That would be my idea too. If you look at the case that didn't lose it's seal you see a pristine glob of grease that hasn't moved in two decades. "00" if filled up onto the bottom gear would pull itself up the gear as it rotates and spread around the moving parts.


----------



## db9938 (Nov 17, 2013)

I would not argue that a correction is need to be made to approach of lubrication of this case, but I will bring to the table, how often has the lube caused a failure?


I am not saying that there is not a perceived component of improvement, but rather what is that needs to be improved on the initial design.


----------



## TomB985 (Dec 21, 2013)

jrom said:


> I forgot to mention TomB985's write-ups, they are very thorough. Sorry about that.


Glad they were helpful. 



db9938 said:


> I would not argue that a correction is need to be made to approach of lubrication of this case, but I will bring to the table, how often has the lube caused a failure?
> 
> 
> I am not saying that there is not a perceived component of improvement, but rather what is that needs to be improved on the initial design.


The roll pin is definitely an area that could use a little attention, perhaps more important on tracked machines. From what I understand the tracked blowers are more likely to have the problem because they can impart much more force to the pin due to the increased traction. I didn't like forking over $75 for a new shaft, but I can't complain too much with the neglect this thing has seen over the years.


----------



## dhazelton (Dec 8, 2014)

Looking at the photos again and judging by the rusting springs and other components around that transmission I have a suspicion that blower sat submerged somewhere that flooded. Is that a possibility OP?


----------



## tcislander (Feb 19, 2015)

I don't know the full history of this HS828 as it was owned by a neighbor. He had the blower routinely serviced locally, which is all I can offer on background. This was his only snowblower, and he used it often. His garage and storage conditions are near impeccable. The blower sat on a raised mat with adequate water runoff channels.

Being submersed under water would not apply here. As to powerwashing, it may have been done as part of a spring service prior to storage. I would say the overall undercarriage condition is quite typical of a 15-20 year old Michigan based snowblower. 

The main axle gear shaft had numerous low spots from wear which would suggest to me that leaking seals and worn bearings were an issue long before I opened the transmission case. Perhaps years? 

My question is: What maintenance procedure on a tracked Honda HS828 would have helped forewarn the owner that the transmission needed attention prior to complete failure?
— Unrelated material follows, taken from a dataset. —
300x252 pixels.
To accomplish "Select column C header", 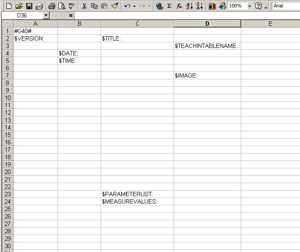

What should the service technician looked for when he did a tune-up and inspection last fall? 

I have inventoried the parts I need to replace, and am set to place my order. I did find a used set of gears and a transmission case with great needle bearings. Thanks for the lead on finding some of these used parts!

I am going to load this transmission with grease, and install a grease fitting for future maintenance.

Looking forward to spring and warmer thoughts!


----------



## jrom (Jan 10, 2014)

Keep us posted please. 

By the way, where did you find used gears and case? I don't need them, but I search online once in a while - craigslist and ebay - and rarely if ever see any.


----------



## 94EG8 (Feb 13, 2014)

tcislander said:


> My question is: What maintenance procedure on a tracked Honda HS828 would have helped forewarn the owner that the transmission needed attention prior to complete failure? What should the service technician looked for when he did a tune-up and inspection last fall?


Nothing, you can't see anything without actually taking the gearcase apart.


----------



## TomB985 (Dec 21, 2013)

94EG8 said:


> Nothing, you can't see anything without actually taking the gearcase apart.


^^ Yup. This isn't something you normally service. And I really think you're looking for trouble with a grease zerk. This is a sealed housing, so without a place for pressure relief you'll blow seals out quickly once you start pumping grease in. Drill a hole for pressure relief and you have a new place for water intrusion. 

The overwhelming majority of folks have no problem with water intrusion. Fix what's broken and put it back together.


----------